Short-term debt rated R-2 (high) is considered to be at the upper end of adequate credit quality. The ability to repay obligations as they mature remains acceptable, although the overall strength and outlook for key liquidity, debt and profitability ratios is not as strong as credits rated in the R-1 (low) category. Relative to the latter category, other shortcomings often include areas such as stability, financial flexibility, and the relative size and market position of the entity within its industry.
Short-term debt rated R-2 (middle) is considered to be of adequate credit quality. Relative to the R-2 (high) category, entities rated R-2 (middle) typically have some combination of higher volatility, weaker debt or liquidity positions, lower future cash flow capabilities, or are negatively impacted by a weaker industry. Ratings in this category would be more vulnerable to adverse changes in financial and economic conditions.
Short-term debt rated R-2 (low) is considered to be at the lower end of adequate credit quality, typically having some combination of challenges that are not acceptable for an R-2 (middle) credit. However, R-2 (low) ratings still display a level of credit strength that allows for a higher rating than the R-3 category, with this distinction often reflecting the issuer's liquidity profile.
Short-term debt rated R-3 is considered to be at the lowest end of adequate credit quality, one step up from being speculative. While not yet defined as speculative, the R-3 category signifies that although repayment is still expected, the certainty of repayment could be impacted by a variety of possible adverse developments, many of which would be outside of the issuer's control. Entities in this area often have limited access to capital markets and may also have limitations in securing alternative sources of liquidity, particularly during periods of weak economic conditions.
Short-term debt rated R-4 is speculative. R-4 credits tend to have weak liquidity and debt ratios, and the future trend of these ratios is also unclear. Due to its speculative nature, companies with R-4 ratings would normally have very limited access to alternative sources of liquidity. Earnings and cash flow would typically be very unstable, and the level of overall profitability of the entity is also likely to be low. The industry environment may be weak, and strong negative qualifying factors are also likely to be present.
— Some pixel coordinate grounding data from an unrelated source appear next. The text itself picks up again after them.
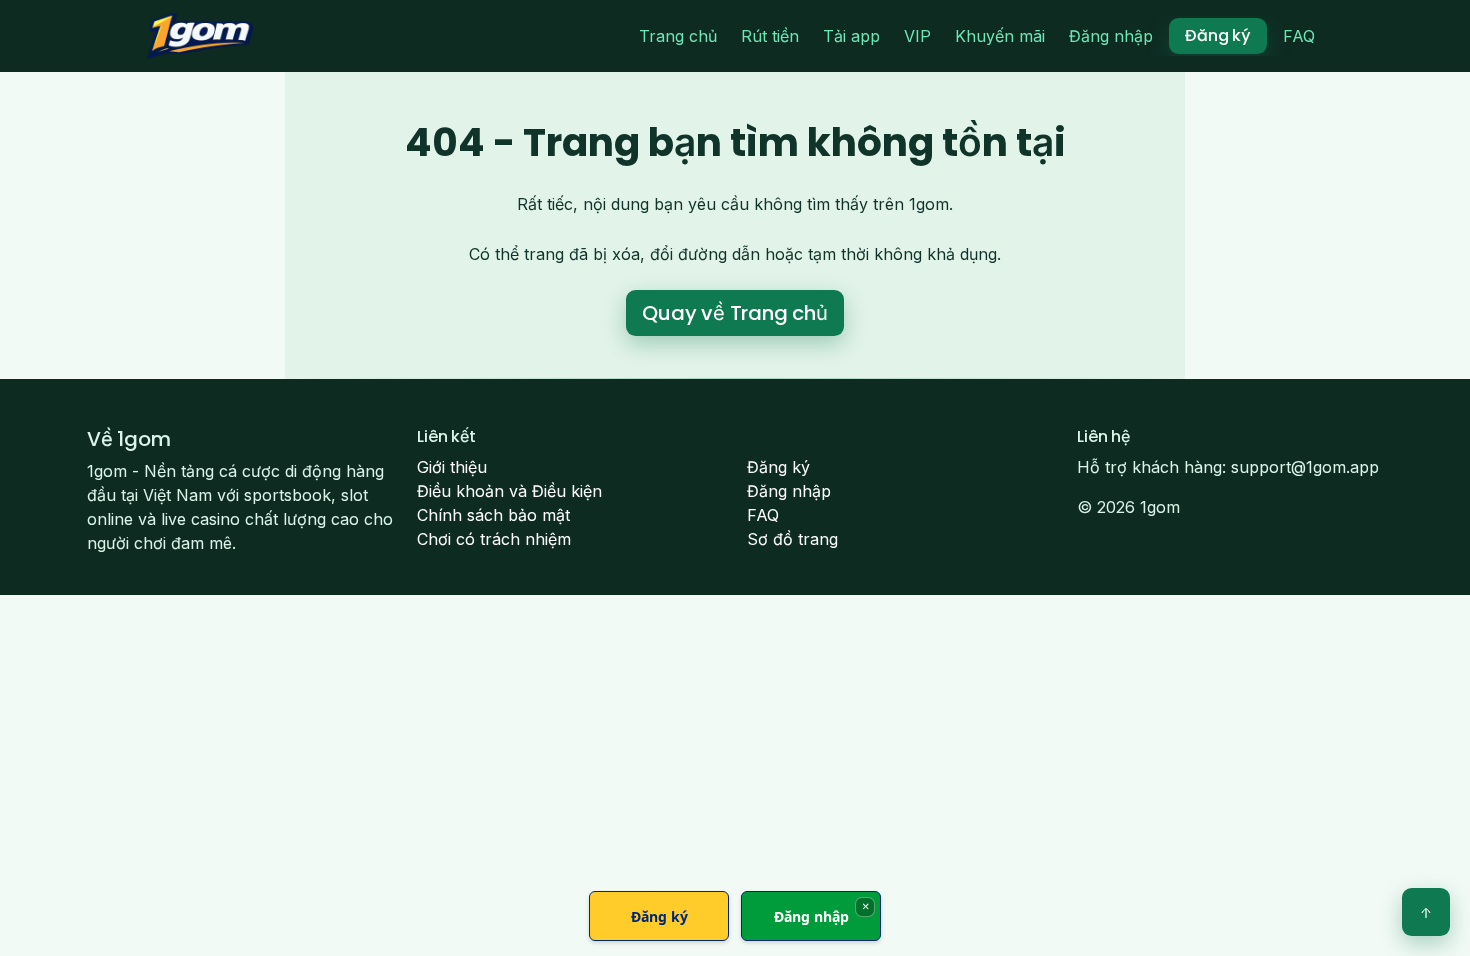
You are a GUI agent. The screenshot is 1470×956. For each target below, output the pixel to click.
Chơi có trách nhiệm (494, 539)
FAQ (1299, 36)
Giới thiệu (452, 467)
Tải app (851, 36)
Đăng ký (1218, 35)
Short-term debt rated R-5 is highly speculative. There is a reasonably high level of uncertainty as to the ability of the entity to repay the obligations on a continuing basis in the future, especially in periods of economic recession or industry adversity. In some cases, short-term debt rated R-5 may have challenges that if not corrected, could lead to default.
A security rated D implies the issuer has either not met a scheduled payment or the issuer has made it clear that it will be missing such a payment in the near future. In some cases, DBRS may not assign a D rating under a bankruptcy announcement scenario, as allowances for grace periods may exist in the underlying legal documentation. Once assigned, the D rating will continue as long as the missed payment continues to be in arrears, and until such time as the rating is suspended, discontinued, or reinstated by DBRS.
† R-1, R-2, R-3, R-4, R-5 and D are certification marks of DBRS Limited.